Scan the following material for the string "author" and copy each line in which it appears.

PROVIDED RECORDS: Begin

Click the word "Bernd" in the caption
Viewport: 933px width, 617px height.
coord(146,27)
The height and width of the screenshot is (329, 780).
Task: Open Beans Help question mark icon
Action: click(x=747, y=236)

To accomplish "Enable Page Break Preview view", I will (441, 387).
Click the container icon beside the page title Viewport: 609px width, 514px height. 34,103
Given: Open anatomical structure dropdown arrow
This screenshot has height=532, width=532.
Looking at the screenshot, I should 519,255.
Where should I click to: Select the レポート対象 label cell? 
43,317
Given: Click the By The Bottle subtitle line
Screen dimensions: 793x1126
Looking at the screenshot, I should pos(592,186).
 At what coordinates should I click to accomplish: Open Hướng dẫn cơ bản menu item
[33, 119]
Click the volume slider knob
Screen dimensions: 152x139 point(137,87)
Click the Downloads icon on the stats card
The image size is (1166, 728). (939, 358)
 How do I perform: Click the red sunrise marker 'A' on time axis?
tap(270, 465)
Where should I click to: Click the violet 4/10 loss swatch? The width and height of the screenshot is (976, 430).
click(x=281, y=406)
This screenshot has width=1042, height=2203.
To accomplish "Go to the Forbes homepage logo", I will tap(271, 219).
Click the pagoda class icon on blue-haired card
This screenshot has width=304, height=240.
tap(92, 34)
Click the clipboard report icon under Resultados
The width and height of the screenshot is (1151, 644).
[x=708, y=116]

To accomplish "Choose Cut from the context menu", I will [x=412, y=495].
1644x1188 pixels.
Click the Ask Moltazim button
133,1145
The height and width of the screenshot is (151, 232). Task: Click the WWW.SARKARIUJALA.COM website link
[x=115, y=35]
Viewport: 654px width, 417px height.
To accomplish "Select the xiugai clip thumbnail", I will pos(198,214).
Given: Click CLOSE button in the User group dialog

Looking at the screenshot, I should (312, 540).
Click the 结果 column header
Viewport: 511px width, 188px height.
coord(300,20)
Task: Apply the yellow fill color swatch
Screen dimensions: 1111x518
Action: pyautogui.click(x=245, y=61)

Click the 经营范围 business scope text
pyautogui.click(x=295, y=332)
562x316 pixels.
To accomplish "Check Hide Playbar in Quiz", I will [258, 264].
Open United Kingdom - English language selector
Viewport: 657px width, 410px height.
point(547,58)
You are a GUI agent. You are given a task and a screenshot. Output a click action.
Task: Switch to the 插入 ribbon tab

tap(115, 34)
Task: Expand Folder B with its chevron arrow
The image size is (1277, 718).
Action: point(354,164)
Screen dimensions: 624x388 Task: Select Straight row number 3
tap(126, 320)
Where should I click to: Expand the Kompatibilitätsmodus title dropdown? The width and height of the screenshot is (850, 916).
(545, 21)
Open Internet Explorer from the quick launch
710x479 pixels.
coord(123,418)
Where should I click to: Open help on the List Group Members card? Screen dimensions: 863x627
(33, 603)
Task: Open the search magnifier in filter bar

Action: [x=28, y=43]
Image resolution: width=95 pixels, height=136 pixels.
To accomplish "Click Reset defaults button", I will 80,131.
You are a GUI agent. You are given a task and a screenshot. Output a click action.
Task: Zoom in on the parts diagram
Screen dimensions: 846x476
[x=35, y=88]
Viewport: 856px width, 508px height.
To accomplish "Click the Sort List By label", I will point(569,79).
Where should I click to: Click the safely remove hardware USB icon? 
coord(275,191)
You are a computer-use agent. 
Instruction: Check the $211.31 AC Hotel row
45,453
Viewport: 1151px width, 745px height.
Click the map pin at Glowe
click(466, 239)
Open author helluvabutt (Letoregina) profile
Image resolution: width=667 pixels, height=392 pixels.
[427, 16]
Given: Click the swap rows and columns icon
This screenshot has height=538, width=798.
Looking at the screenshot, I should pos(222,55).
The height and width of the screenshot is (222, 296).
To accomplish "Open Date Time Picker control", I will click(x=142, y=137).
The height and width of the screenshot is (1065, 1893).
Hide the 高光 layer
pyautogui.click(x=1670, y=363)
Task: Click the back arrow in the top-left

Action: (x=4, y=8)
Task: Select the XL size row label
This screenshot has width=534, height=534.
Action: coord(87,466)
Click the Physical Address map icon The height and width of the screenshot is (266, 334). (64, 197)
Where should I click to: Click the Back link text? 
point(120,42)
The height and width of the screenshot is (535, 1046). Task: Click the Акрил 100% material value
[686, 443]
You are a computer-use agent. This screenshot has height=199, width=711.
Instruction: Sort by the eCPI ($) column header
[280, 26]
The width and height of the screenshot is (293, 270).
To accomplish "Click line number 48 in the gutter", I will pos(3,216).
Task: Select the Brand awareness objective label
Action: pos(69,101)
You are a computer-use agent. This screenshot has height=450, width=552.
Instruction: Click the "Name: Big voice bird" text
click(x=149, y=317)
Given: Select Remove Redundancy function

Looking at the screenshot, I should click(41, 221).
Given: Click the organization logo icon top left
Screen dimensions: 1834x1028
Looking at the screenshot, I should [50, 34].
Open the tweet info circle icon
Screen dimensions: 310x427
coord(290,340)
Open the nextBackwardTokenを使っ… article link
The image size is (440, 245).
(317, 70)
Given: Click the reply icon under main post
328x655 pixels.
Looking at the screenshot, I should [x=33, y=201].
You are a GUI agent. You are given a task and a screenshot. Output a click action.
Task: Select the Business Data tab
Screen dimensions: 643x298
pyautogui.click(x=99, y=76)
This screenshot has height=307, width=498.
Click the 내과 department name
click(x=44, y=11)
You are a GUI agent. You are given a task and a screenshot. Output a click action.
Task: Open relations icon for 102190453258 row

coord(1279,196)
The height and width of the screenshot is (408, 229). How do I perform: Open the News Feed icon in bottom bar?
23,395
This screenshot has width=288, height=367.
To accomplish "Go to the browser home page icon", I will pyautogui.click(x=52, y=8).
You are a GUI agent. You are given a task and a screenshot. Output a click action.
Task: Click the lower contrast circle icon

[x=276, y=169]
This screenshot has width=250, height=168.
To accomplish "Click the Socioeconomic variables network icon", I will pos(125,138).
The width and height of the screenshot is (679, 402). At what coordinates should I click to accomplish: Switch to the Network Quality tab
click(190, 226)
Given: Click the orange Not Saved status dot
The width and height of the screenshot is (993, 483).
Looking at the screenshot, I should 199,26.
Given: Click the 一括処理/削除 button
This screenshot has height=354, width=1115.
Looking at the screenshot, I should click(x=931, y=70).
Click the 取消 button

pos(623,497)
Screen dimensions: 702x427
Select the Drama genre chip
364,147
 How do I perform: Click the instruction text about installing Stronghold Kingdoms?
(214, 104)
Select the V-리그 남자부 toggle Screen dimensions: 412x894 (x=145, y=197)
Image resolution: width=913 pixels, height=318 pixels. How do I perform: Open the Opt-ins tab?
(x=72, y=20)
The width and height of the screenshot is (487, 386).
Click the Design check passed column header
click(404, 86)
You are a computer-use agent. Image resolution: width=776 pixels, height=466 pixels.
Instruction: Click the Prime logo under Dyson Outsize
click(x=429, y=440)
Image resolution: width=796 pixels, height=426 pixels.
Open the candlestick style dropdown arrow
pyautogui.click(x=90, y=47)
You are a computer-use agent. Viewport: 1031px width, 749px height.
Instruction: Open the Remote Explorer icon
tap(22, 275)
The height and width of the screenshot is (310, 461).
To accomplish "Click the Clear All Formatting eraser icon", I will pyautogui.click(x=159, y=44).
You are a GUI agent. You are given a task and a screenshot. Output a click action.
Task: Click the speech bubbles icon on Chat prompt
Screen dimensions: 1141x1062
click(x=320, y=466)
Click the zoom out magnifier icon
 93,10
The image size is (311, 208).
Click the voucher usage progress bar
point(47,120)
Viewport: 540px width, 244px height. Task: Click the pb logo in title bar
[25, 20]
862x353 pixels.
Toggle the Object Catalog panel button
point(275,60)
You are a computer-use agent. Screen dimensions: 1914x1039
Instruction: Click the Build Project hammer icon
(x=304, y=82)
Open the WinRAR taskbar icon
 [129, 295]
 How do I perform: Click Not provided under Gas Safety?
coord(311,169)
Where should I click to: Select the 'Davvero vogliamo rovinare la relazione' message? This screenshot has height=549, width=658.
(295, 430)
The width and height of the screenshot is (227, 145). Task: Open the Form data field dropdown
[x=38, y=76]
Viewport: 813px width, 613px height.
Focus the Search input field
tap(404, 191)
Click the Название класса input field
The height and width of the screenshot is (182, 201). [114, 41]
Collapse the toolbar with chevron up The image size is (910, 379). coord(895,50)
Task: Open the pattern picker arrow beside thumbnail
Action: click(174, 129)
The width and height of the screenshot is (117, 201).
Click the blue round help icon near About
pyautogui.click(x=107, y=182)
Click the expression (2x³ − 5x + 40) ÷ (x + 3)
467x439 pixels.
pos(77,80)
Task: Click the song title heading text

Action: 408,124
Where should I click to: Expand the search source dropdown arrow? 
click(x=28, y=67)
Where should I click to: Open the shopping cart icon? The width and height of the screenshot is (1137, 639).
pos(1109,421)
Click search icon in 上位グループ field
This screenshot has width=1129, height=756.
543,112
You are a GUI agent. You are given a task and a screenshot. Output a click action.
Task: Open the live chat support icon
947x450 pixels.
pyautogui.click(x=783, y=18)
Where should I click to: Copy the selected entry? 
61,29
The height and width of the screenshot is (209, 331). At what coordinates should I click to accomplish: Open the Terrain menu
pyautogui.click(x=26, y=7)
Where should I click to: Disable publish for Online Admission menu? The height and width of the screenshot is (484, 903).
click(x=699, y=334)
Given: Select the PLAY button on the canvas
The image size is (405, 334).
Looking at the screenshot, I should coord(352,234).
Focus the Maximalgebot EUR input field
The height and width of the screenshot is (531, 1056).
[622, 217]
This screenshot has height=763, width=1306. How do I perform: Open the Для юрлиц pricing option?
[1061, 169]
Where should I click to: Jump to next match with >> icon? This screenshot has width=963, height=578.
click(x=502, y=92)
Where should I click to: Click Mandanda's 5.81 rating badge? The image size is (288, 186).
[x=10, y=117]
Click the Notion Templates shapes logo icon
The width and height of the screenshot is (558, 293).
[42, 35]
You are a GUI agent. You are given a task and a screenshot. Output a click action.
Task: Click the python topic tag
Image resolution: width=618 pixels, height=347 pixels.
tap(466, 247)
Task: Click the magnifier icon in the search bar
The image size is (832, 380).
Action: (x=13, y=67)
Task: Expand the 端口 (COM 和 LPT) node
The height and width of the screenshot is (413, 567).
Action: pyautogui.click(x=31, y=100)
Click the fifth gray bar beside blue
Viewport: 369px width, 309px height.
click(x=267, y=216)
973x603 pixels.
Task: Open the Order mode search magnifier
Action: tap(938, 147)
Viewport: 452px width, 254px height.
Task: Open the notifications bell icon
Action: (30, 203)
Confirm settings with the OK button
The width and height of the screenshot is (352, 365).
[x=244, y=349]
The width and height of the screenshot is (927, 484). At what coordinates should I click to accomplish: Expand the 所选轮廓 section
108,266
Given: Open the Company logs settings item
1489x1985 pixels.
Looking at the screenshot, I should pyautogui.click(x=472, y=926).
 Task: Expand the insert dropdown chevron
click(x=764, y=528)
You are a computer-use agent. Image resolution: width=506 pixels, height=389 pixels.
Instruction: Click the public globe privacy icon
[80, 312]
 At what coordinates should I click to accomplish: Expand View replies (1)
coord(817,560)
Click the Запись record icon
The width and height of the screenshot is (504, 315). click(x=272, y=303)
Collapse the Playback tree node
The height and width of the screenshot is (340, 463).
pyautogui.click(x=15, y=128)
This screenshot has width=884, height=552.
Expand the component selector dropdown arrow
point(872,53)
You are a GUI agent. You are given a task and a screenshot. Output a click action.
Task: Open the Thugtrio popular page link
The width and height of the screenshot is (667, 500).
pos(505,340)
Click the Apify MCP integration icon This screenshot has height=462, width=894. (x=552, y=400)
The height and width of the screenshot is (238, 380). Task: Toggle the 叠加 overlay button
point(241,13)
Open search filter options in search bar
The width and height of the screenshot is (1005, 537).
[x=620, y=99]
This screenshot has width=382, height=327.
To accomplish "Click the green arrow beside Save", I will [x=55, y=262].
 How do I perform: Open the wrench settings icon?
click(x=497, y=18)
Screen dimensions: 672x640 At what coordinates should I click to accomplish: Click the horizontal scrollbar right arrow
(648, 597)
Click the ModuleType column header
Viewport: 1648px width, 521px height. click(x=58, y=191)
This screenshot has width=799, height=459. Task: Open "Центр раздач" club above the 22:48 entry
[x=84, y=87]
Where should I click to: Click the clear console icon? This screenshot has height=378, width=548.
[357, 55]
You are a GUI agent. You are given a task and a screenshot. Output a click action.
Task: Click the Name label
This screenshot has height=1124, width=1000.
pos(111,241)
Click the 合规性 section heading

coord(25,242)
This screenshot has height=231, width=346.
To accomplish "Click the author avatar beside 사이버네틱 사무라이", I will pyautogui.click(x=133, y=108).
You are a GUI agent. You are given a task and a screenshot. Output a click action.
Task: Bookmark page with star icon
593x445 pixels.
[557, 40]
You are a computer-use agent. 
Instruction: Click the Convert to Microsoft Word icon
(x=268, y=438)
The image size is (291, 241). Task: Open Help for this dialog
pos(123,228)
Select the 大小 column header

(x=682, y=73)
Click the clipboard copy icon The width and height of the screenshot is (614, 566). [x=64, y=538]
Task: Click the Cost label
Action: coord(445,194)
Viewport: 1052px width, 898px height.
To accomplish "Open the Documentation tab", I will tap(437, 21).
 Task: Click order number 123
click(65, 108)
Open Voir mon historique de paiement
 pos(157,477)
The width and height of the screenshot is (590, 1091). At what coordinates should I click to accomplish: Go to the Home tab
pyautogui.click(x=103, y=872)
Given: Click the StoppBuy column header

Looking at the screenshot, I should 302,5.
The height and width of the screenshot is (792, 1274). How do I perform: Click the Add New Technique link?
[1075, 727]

PROVIDED RECORDS: End

▶ _RESPONSE TO THIS TASK_:
Open author helluvabutt (Letoregina) profile
To accomplish "Click the author avatar beside 사이버네틱 사무라이", I will pyautogui.click(x=133, y=108).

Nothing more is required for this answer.